Выбрать главу

– Я тоже научусь так косить! – восхищенно заглядывая Дмитрию в глаза, прокричал тогда Данилка. Но брат лишь насмешливо взъерошил ему волосы, от затылка вверх, и бросил небрежно:

– Чего захотел – косить! Мужичьей работы! Князем рости!

И слуги заулыбались снисходительно, так что вогнали Данилку в жаркий румянец стыда.

Теперь он уже различал, что была мужичья работа, а что нет. Пахать, например, это была мужичья работа, хотя и дядья и братья все умели пахать, как и косить, хорошо. Но об этом не говорилось и этим не хвастались. Зато запрячь коня, а паче того оседлать и красиво проехать верхом – этим гордились один перед другим уже не таясь. Это была наука княжеская. Князю даже и зазорно было ходить пешком, разве в церковь на своем дворе, в Переяславле.

Ученье, впрочем, тоже было делом княжеским, о чем ему кстати напомнил Тимофей. Поэтому Данилка, уже не отвлекаясь, резво побежал на женскую половину, где он жил, по младости лет, в особней горнице вместе с мамкой, которую видел много чаще, чем родную мать, то и дело уезжавшую на чьи-то свадьбы, поминки, крестины, похороны, то мирить родичей, то на богомолье. Уписывая за обе щеки пшенную, сваренную на молоке кашу, он силился вспомнить сегодняшний урок, но от урока мысли перепрыгнули к брату Дмитрию, что поехал воевать в Новгород, а от Дмитрия к другим братьям, и он спросил, как всегда, вдруг:

– Мамка, а Василий тоже уехал на войну?

– Какой Василий?

– Старший брат.

Мамка пробормотала что-то, возясь у поставца с посудой.

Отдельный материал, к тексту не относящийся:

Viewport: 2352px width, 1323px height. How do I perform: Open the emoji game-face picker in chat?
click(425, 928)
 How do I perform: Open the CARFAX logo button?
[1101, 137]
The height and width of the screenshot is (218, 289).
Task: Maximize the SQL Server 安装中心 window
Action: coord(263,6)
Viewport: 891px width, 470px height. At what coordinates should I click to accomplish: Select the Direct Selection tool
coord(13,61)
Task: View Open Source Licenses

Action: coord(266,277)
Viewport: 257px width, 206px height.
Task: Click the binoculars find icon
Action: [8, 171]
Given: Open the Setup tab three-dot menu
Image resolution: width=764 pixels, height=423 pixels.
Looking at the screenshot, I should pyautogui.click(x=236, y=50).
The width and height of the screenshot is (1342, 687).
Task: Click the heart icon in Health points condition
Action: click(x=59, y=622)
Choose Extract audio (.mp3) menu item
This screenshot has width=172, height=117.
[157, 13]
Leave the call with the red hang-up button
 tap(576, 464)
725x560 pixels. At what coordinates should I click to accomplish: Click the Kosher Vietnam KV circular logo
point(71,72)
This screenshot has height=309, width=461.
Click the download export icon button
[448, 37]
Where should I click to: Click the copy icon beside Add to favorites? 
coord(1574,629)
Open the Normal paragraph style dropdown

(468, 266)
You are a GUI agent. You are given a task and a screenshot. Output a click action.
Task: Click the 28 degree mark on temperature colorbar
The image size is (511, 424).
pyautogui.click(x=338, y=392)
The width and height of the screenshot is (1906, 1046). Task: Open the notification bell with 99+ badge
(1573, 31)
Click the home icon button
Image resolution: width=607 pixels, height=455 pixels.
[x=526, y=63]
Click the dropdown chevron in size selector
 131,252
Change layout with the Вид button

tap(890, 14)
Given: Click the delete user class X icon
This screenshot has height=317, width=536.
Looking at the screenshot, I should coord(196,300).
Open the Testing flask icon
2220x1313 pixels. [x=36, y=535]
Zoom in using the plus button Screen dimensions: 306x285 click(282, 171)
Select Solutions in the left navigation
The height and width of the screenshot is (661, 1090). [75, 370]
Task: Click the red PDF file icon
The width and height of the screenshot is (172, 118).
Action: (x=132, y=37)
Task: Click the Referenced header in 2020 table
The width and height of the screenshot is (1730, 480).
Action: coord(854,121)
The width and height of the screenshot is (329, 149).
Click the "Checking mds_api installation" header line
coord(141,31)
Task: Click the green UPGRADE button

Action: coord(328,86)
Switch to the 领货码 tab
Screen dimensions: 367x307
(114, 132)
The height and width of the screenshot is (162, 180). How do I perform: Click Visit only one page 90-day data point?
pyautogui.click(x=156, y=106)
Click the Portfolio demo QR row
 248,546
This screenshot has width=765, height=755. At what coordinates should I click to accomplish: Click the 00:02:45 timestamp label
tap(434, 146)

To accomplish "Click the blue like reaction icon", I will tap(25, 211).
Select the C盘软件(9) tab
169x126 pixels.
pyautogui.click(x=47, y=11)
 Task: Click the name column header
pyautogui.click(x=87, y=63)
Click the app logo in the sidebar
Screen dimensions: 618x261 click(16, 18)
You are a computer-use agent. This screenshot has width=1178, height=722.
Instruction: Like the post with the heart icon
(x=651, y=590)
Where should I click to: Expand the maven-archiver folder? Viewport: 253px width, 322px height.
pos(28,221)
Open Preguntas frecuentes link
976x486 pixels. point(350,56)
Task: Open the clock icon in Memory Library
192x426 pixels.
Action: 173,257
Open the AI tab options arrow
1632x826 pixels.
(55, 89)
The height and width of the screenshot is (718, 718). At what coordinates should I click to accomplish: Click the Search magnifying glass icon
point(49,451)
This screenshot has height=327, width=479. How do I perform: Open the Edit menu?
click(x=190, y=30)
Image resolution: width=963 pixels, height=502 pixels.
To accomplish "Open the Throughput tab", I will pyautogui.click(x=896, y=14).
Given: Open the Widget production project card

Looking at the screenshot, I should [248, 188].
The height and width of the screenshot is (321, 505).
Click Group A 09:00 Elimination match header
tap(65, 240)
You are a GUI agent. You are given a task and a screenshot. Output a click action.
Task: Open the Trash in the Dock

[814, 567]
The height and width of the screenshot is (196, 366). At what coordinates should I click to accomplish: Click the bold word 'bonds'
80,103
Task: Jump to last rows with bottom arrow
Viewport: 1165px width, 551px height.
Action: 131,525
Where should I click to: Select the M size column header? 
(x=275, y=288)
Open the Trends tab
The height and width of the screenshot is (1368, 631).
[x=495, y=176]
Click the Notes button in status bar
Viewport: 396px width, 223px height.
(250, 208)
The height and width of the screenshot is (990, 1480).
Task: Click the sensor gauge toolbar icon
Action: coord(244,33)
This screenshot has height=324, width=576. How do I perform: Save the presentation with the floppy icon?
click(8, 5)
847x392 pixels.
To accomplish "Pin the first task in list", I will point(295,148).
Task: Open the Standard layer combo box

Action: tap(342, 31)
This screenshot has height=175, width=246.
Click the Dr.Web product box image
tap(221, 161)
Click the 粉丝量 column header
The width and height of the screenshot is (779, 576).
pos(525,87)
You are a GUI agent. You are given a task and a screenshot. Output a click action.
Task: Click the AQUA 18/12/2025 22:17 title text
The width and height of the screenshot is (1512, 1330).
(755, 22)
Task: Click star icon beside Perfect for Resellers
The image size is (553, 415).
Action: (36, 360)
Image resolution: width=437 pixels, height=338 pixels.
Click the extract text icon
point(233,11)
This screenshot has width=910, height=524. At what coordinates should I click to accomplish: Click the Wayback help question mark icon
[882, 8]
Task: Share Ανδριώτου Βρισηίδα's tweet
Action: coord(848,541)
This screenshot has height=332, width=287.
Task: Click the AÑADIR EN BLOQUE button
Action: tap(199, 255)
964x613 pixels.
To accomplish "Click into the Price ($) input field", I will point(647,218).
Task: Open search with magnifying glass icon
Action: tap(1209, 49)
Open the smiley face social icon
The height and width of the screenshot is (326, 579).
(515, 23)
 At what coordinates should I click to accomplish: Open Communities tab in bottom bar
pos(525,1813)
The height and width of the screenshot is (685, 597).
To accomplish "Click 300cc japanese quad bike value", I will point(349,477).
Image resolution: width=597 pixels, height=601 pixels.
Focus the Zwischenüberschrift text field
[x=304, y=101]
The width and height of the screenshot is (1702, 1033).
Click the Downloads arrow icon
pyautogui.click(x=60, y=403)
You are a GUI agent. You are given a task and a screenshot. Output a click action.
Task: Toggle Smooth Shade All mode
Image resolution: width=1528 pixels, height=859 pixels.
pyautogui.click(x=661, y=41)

О Василии здесь не говорили.

– Мамка, Василий тоже уехал на войну?! – капризно переспросил Данилка.

– Василий на войну не ездит, – нехотя отозвалась старуха.

– Почему?

– Батюшка твой так заповедал… Ешь-ко! Опоздашь!

Здесь была тайна, которую Данилка силился разгадать и не мог. Он поздно узнал, что у него есть еще один старший брат, которого зовут так же, как и костромского дядю, Василием. Но на него рассердился покойный батя и сослал его на Низ, в город на Волге. Бати уже не было на свете, но брат жил и все как бы находился в опале, и вроде было непонятно, кто же на него сердится сейчас?

Однажды Данилка, забежав в терем, увидел там высокого дядю в богатом зипуне, странно похожего на брата Дмитрия. Казалось, это Дмитрий, которого слегка подсушили всего и состарили. Дядя вгляделся в мальчика и вдруг, наклонившись, спросил странно дрогнувшим голосом:

– Данилка? Не узнаешь? Я твой старший брат!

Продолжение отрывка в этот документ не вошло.